[START]
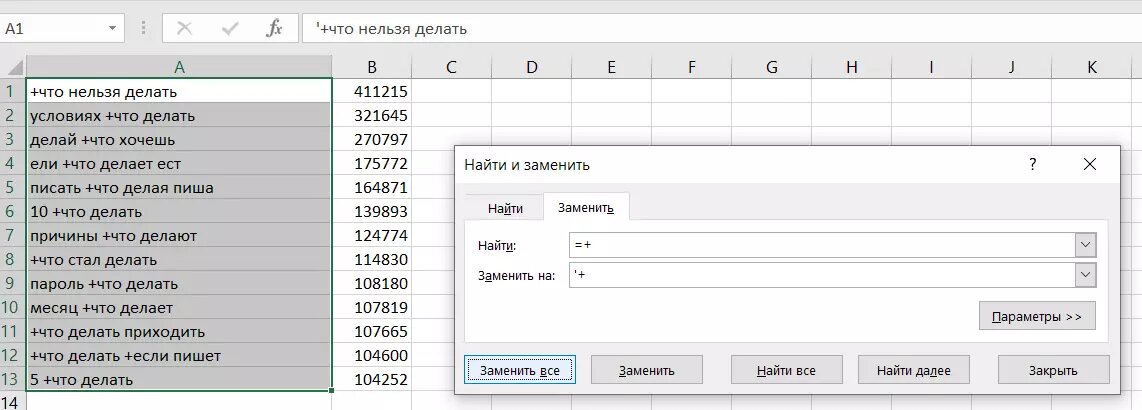This screenshot has width=1142, height=410.
Task: Expand options with Параметры >> button
Action: pos(1037,316)
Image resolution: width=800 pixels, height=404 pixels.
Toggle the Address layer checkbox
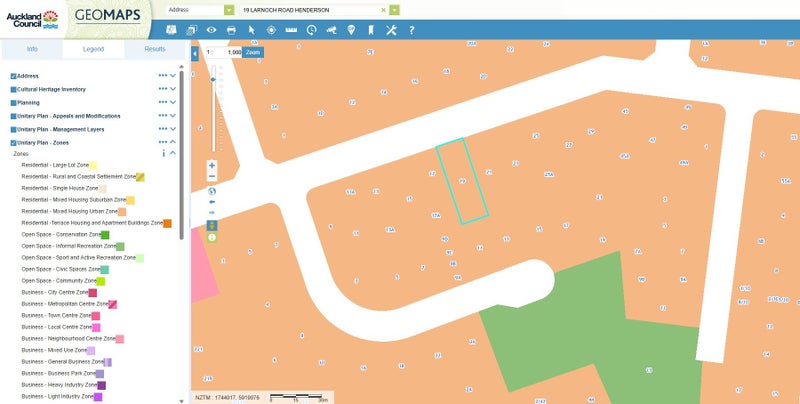14,76
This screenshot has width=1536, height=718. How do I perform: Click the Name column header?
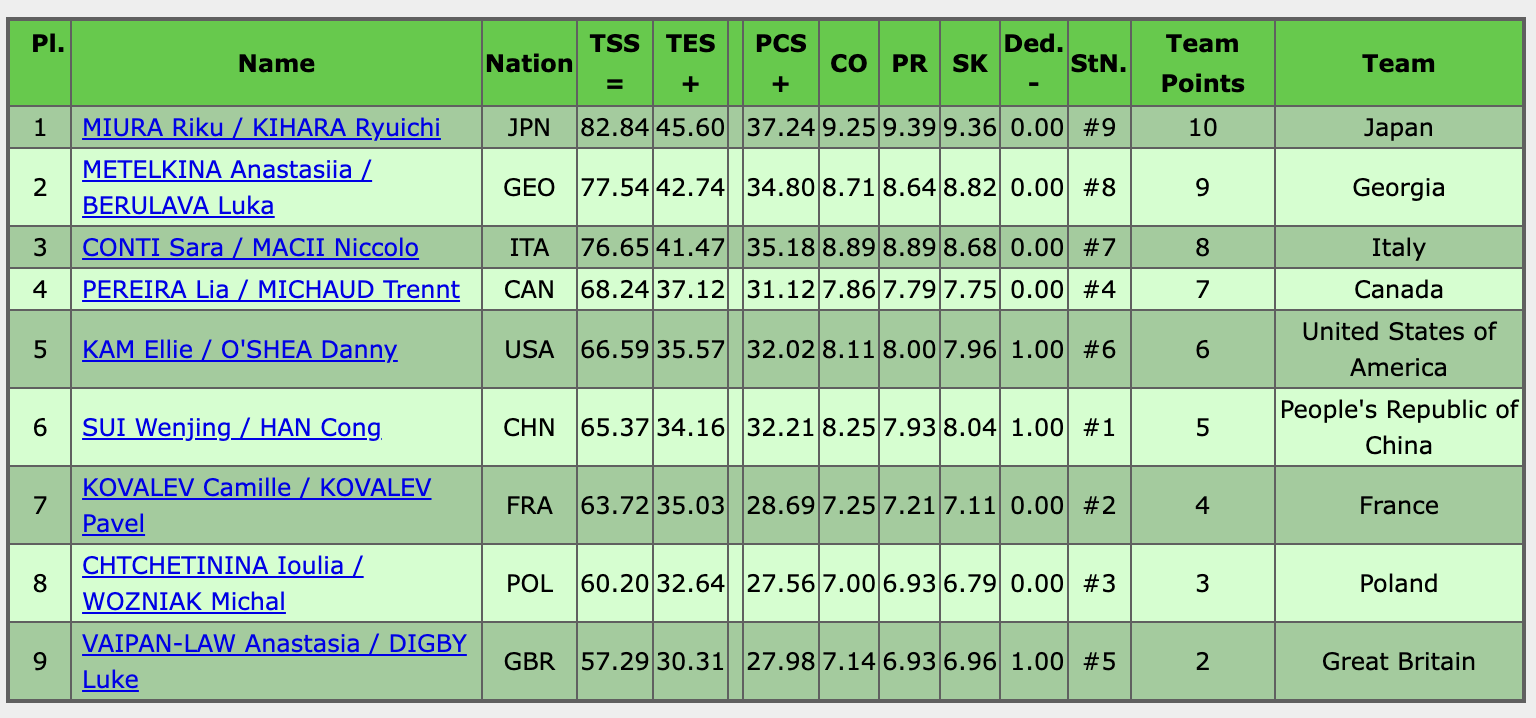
[END]
[INSTRUCTION] Retype every line of the rows above word for word, leaving the pictures out of your answer.

[SOLUTION]
This screenshot has width=1142, height=410.
Task: Expand options with Параметры >> button
Action: pos(1037,316)
Image resolution: width=800 pixels, height=404 pixels.
Toggle the Address layer checkbox
14,76
This screenshot has width=1536, height=718. How do I perform: Click the Name column header?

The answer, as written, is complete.